Thursday night offered us our first and only chance to witness the two vice presidential candidates, Gov. Sarah Palin and Sen. Joe Biden, debate and discuss why they and their respective running mates should be elected on Nov. 4.
The pre-debate buzz was louder than that of the first debate between Sen. Barack Obama and Sen. John McCain. The main question was whether Palin would repeat her poor performance in her interview with CBS anchor Katie Couric. Those who thought she would were disappointed.
There was also controversy surrounding the moderator, Gwen Ifill, and her public support for Obama. She also disappointed her detractors by staying apparently unbiased – almost to a fault, when she failed to keep either candidate on topic with their responses.
Palin’s answers were well-spoken and delivered with charm and a smile – and once with a wink. She held fast to her image as representative of the "common folk" and "hockey moms" of America. Though she hardly tripped over any subject, her answers were mostly the talking points and accusations often repeated at her rallies, and with the help of her notes, which she relied too heavily on, she always answered with little hesitation.
Biden also hardly missed a beat in the debate. Unfortunately, similarly to Palin, he reverted to the same attacks he spouts repeatedly at his own rallies, though he avoided attacking Palin directly and went mostly after McCain. Biden, when speaking about nuclear proliferation, made a comment about Pakistan having nuclear weapons that can reach Israel. This was an irresponsible gaffe, and someone with his foreign policy experience should have never made this connection publicly. Pakistan has never stated an intention to do Israel harm.

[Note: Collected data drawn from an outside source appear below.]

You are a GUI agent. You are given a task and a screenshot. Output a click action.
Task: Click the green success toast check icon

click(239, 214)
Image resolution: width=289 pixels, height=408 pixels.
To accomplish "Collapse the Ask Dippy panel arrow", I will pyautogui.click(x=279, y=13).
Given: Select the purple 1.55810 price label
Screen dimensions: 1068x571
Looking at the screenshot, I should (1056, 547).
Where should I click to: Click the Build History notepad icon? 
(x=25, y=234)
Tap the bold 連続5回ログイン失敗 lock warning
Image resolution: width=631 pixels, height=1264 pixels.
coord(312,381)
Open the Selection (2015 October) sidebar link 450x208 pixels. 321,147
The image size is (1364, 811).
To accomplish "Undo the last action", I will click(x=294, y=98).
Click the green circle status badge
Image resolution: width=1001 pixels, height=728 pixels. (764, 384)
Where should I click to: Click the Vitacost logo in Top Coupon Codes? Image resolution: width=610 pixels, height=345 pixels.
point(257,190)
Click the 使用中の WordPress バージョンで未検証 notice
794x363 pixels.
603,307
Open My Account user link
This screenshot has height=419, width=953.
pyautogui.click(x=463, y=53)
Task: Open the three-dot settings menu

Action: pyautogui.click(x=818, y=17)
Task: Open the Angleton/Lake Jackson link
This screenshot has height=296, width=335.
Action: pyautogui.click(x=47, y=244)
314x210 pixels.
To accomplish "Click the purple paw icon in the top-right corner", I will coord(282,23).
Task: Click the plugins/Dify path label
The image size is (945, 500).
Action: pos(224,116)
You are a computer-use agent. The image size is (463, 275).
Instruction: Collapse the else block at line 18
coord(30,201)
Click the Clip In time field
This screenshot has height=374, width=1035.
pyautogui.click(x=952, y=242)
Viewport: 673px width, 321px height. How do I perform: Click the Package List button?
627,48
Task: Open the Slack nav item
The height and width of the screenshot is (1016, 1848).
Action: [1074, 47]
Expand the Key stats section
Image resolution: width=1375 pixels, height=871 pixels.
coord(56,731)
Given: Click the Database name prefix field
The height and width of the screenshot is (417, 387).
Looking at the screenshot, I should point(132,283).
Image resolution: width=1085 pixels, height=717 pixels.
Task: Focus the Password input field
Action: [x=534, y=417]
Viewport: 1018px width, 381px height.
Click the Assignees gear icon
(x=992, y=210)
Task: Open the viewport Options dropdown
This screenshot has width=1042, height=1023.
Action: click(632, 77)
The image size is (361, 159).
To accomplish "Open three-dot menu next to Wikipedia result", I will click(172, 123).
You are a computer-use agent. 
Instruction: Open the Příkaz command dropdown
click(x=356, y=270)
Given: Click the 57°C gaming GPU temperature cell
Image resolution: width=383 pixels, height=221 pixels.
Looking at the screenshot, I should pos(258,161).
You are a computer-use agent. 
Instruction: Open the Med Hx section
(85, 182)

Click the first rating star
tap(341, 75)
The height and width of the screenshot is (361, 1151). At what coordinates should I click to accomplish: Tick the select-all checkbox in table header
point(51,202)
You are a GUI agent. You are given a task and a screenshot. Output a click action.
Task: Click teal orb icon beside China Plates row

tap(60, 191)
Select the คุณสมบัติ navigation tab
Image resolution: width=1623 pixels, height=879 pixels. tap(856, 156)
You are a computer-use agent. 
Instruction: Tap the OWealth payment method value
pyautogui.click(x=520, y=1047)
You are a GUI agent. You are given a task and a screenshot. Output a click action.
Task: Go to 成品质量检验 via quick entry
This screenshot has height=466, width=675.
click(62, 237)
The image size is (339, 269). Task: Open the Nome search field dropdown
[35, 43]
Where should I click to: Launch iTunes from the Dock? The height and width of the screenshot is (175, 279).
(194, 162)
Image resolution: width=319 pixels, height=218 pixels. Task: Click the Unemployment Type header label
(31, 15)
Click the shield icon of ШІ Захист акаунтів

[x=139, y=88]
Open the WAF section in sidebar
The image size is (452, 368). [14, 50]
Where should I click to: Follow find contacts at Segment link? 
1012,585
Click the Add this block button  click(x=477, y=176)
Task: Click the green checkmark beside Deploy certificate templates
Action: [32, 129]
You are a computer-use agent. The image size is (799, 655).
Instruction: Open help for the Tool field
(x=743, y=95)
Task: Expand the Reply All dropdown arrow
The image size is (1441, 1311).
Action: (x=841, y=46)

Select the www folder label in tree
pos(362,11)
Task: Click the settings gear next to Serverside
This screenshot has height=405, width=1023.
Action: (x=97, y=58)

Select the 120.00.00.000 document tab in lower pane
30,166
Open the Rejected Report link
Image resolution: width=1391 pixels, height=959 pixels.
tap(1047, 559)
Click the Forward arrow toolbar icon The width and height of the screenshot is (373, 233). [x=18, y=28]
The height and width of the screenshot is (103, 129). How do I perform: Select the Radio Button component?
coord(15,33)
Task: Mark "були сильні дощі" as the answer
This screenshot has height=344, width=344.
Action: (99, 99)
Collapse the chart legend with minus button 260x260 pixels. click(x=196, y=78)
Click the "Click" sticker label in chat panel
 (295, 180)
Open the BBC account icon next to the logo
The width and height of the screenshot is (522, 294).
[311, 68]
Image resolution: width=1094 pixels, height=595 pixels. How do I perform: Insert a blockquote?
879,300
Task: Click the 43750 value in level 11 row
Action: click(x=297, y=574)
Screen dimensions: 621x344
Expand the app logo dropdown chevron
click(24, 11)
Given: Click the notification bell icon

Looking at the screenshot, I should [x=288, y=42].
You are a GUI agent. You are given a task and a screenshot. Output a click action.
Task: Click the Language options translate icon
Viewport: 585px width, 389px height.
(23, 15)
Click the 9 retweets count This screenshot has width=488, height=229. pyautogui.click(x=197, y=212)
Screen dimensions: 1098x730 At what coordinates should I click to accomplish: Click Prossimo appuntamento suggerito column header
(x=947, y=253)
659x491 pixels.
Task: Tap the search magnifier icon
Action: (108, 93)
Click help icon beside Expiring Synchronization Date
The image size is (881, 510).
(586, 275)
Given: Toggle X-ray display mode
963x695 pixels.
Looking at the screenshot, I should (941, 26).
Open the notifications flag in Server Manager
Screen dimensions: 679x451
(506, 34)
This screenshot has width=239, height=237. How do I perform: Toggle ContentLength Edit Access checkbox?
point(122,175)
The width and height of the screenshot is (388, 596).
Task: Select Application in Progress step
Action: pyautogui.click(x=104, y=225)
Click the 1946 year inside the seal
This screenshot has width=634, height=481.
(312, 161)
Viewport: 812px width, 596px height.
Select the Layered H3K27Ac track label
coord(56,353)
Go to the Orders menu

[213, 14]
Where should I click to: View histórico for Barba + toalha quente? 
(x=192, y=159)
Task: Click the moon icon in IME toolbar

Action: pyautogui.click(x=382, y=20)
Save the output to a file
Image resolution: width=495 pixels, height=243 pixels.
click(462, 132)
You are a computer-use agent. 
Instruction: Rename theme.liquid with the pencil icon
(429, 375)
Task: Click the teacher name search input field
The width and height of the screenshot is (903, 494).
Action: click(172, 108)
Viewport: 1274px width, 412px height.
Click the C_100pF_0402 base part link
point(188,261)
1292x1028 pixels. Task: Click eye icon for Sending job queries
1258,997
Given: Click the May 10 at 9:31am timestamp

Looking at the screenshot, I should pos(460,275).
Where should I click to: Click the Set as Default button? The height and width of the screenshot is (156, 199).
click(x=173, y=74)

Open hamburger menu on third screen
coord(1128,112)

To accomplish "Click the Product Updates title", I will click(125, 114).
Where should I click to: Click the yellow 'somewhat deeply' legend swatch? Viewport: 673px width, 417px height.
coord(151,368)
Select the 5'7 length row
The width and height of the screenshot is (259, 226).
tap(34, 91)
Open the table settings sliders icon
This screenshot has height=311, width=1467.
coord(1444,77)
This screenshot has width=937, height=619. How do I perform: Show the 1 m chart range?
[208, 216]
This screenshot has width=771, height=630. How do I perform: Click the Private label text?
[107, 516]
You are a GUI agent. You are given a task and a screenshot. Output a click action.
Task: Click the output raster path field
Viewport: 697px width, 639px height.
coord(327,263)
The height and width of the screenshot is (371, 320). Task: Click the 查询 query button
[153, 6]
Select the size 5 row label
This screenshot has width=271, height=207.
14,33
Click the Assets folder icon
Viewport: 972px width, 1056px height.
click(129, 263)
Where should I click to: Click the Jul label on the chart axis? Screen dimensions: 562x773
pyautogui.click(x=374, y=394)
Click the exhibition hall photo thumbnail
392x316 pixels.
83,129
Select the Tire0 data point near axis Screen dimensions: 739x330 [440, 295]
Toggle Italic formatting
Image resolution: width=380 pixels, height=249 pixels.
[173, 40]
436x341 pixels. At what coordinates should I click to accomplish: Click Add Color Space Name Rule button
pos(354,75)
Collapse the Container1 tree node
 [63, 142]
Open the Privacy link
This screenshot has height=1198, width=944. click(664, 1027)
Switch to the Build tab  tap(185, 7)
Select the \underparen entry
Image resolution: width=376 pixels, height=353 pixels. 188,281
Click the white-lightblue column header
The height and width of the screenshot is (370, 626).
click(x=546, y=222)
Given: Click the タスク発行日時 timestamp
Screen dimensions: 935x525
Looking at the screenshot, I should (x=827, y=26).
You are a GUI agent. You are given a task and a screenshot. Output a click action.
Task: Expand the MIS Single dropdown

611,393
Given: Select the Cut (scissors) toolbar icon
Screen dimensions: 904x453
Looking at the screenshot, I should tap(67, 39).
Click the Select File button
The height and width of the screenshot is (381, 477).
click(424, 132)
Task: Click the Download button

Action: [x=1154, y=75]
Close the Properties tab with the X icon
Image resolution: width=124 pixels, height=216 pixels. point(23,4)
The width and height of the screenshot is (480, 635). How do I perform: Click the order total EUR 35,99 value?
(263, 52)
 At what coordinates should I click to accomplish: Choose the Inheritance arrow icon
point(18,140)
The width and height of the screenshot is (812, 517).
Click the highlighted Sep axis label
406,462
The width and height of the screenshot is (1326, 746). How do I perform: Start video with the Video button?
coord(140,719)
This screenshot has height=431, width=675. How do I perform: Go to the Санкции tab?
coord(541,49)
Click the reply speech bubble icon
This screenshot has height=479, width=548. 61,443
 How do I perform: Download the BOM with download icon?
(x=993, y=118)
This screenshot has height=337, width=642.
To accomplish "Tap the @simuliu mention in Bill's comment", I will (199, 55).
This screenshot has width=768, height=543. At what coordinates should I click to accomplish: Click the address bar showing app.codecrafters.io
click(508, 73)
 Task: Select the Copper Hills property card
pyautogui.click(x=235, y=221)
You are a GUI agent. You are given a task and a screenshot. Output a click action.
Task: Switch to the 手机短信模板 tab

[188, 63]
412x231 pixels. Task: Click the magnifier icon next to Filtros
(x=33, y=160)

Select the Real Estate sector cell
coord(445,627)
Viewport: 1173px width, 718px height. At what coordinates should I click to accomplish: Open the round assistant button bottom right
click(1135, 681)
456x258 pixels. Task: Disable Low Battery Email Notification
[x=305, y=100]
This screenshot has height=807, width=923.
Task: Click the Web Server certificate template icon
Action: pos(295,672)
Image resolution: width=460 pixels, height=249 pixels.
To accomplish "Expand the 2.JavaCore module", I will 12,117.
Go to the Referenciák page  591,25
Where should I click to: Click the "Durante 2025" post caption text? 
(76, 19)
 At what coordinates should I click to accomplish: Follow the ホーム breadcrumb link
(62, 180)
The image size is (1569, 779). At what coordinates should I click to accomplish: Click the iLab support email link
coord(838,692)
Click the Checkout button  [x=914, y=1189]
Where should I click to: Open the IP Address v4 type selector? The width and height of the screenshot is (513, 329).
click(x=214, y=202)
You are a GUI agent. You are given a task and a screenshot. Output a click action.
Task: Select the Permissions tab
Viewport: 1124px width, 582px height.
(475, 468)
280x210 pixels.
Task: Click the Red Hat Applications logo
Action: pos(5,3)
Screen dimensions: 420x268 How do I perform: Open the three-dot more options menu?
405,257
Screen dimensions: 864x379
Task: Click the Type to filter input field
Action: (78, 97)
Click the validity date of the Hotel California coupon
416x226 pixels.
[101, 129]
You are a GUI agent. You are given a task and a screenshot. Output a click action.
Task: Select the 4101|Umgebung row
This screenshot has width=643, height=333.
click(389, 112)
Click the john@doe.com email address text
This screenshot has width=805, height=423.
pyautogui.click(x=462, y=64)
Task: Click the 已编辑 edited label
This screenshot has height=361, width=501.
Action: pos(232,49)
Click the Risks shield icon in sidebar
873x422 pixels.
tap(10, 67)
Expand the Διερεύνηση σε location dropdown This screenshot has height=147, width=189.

Though both expressed their many differences, they found common ground. Palin and Biden are both staunch supporters of Israel and oppose redefining the traditional definition of marriage of one man and one woman. They also agree on the view that man causes global warming, though with varying views on to what extent.
Through the repetitive campaign sound bites and personal stabs, both candidates reinforced one fact: they are, at best, vice presidential-caliber politicians.